E não é por falta de um elenco espetacular, já que Matthew McConaughey (Interestelar) vive o perturbado protagonista e os premiados Anne Hathaway (Oito Mulheres e Um Segredo), Djimon Hounsou (Aquaman), Diane Lane (O Homem de Aço) e Jason Clarke (O Primeiro Homem) são os coadjuvantes. Então, o que pode dar de tão errado com tanta gente boa envolvida? Simples: um roteiro absurdamente fraco somado a desinteressante premissa inicial, que muda completamente no 2º ato para algo surreal à la ‘Black Mirror’. Apesar de ficar um pouco mais interessante, de fato, não sabe lidar com a súbita mudança de gênero, resultando assim em uma desastrosa obra que tinha tudo para ser agradável, já que a trama brinca com estereótipos e cria uma excelente ambientação para história, em uma ilha misteriosa do Caribe, semelhante à obras de Stephen King e que também lembra (bem vagamente!) o seriado ‘Lost’.

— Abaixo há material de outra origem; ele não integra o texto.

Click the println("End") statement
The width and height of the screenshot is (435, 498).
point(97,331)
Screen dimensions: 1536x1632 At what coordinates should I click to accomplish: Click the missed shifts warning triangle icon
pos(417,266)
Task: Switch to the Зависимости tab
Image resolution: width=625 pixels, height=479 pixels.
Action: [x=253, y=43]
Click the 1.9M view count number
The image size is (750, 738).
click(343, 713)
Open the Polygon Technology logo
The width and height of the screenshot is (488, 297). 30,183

Toda a primeira parte é enjoada e sem empolgação. A história é lenta e não parece avançar nunca, apesar do ritmo dos cortes ser instigante, graças a montagem acelerada e a ótima condução do diretor e roteirista Steven Knight (Locke), de longe o ponto positivo do longa. Seus planos elaborados e o uso de alguns “match cut” tornam a narrativa mais proveitosa e agradável de ser assistida, evitando que o longa seja um completo desperdício de talentos. Mesmo com o roteiro fraco e previsível, e uma reviravolta ainda mais debilitada, a trama esconde algumas qualidades que não passam batidas. Temas como o questionamento da realidade, por exemplo, brincam com nossa atenção aos detalhes entregues desde o início do longa e nos coloca na pele do protagonista, já que sabemos tanto daquele lugar onde vive quanto ele, fora a atuação de McConaughey, sempre dedicada, não sendo diferente aqui, já que carrega o filme nas costas. A direção de fotografia, que utiliza muita luz natural, também contribui para tornar o lugar encantador e místico.

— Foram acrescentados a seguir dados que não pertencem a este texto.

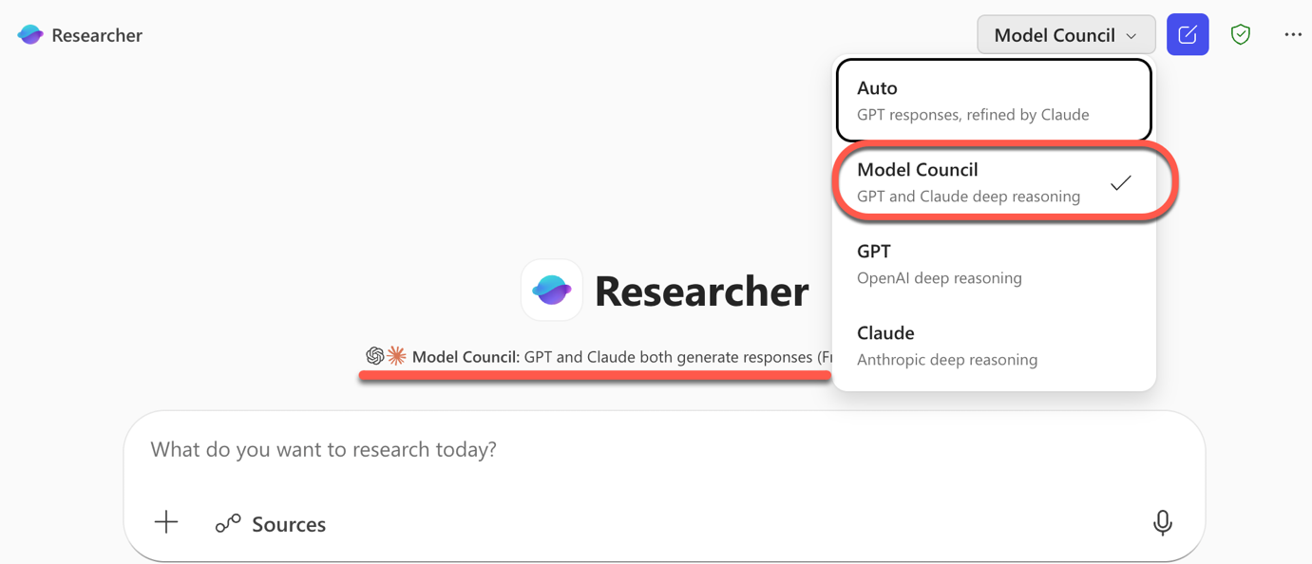Click the checkmark next to Model Council
This screenshot has width=1312, height=564.
(x=1121, y=182)
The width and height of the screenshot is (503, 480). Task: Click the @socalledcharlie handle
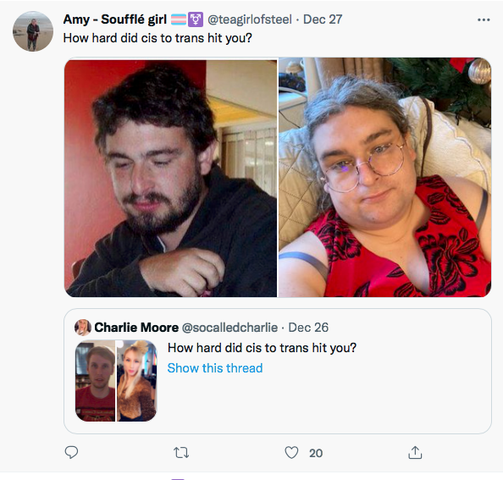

Dessa forma, o maior de todos os problemas de ‘Calmaria’ é não se achar em gênero nenhum. No suspense, boia sem saber para onde ir, já na ficção científica, que deveria ser a parte mais interessante, oferece tão pouco embasamento que fica difícil aceitar a realidade dos fatos e, assim, sentir afeição pelos personagens e suas jornadas individuais. Não que o plot twist não seja até divertido e curioso, já que deve pegar muita gente de surpresa, mas é mal acabado, mal apresentado e mal aproveitado, sendo um fracasso na tentativa de resgatar a energia da trama, que já havia morrido no 1º ato. É doloroso ver o roteiro tentar justificar o maçante começo com um simples “era tudo de propósito!”.

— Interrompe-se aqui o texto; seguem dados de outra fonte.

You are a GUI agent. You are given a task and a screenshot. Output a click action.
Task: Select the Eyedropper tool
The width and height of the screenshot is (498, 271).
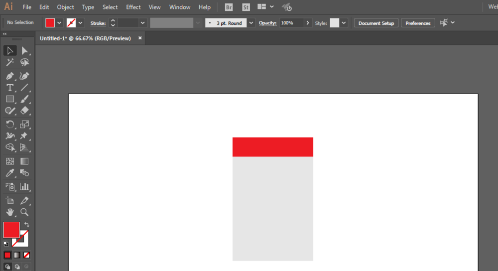pos(9,173)

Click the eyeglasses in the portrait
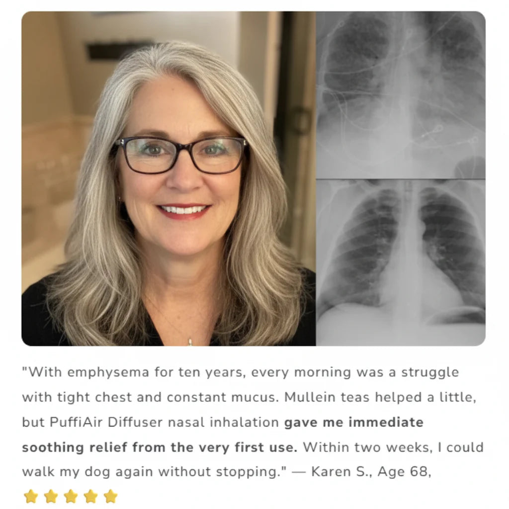pos(182,155)
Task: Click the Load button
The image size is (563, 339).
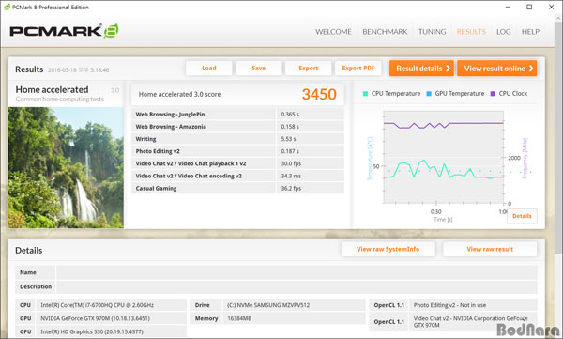Action: pos(209,68)
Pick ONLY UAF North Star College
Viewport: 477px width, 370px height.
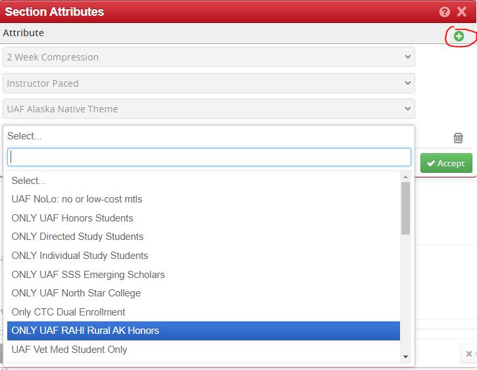tap(76, 293)
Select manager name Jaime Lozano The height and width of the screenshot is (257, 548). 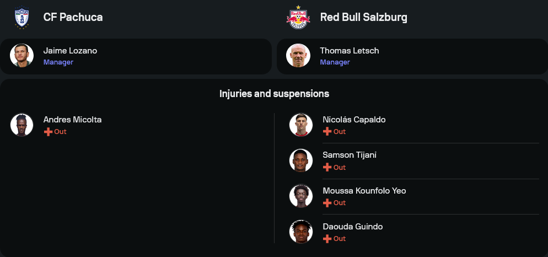tap(70, 51)
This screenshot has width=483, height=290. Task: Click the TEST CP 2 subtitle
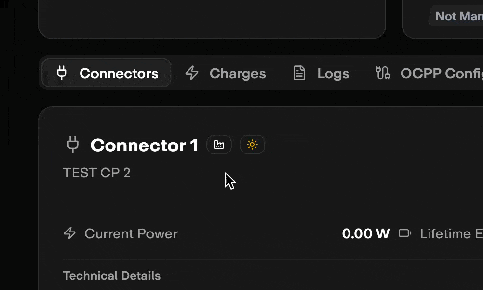click(97, 173)
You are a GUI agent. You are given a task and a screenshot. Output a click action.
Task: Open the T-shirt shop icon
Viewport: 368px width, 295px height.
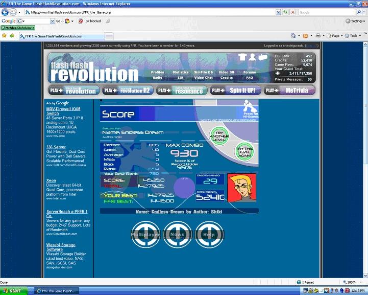242,57
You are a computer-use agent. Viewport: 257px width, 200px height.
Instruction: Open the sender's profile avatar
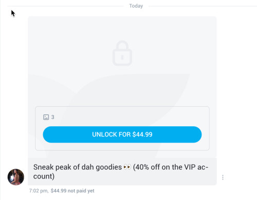click(x=16, y=177)
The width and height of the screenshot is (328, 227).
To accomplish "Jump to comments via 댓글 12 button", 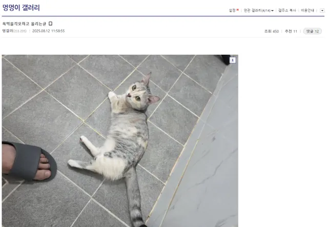I will (x=312, y=31).
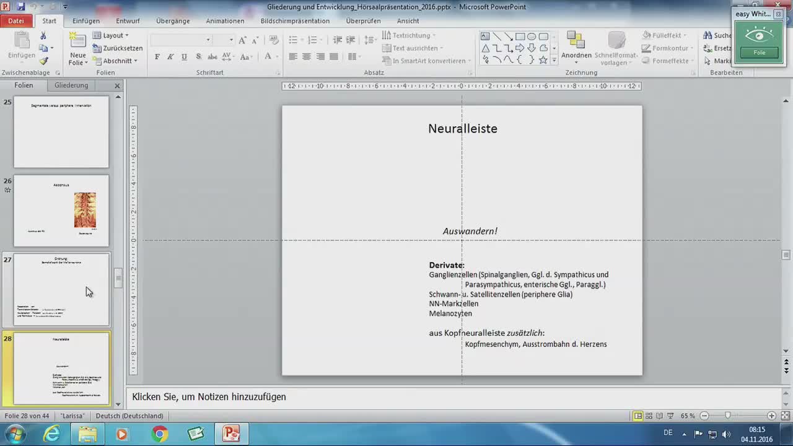This screenshot has width=793, height=446.
Task: Click the Cut scissors icon
Action: (x=43, y=36)
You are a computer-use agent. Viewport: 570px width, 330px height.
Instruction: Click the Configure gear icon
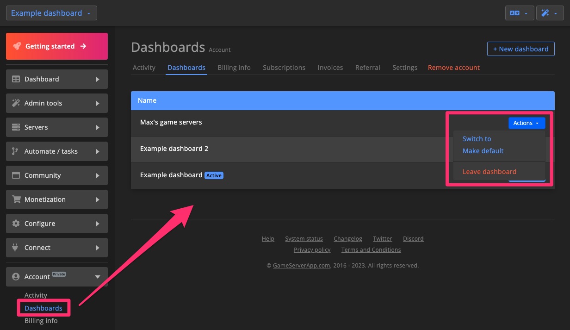pyautogui.click(x=15, y=224)
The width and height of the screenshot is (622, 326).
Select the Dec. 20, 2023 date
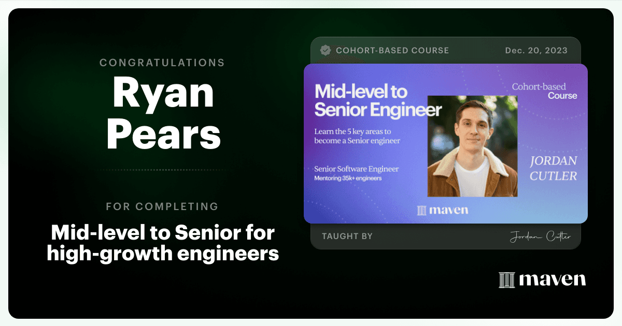point(536,50)
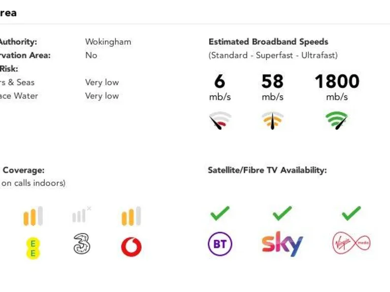Screen dimensions: 390x292
Task: Click the orange superfast broadband speed gauge
Action: [273, 120]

Talvez a jornada possa até ser divertida para alguns e o fatídico plot twist surpreenda os mais interessados, mas ‘Calmaria’ joga fora todas as surpresas ao entregar um roteiro maçante, incoerente e repetitivo. O elenco grandioso se perde em meio a tanta falta de energia dos personagens. Veja bem, são dois ganhadores de Oscar que nem estão no fim de carreira para participar de um filme tão trivial e esquecível. Parece que a maré de azar afundou também outras embarcações além da Jennifer Lawrence, uma farofa que poderia ter sido evitada.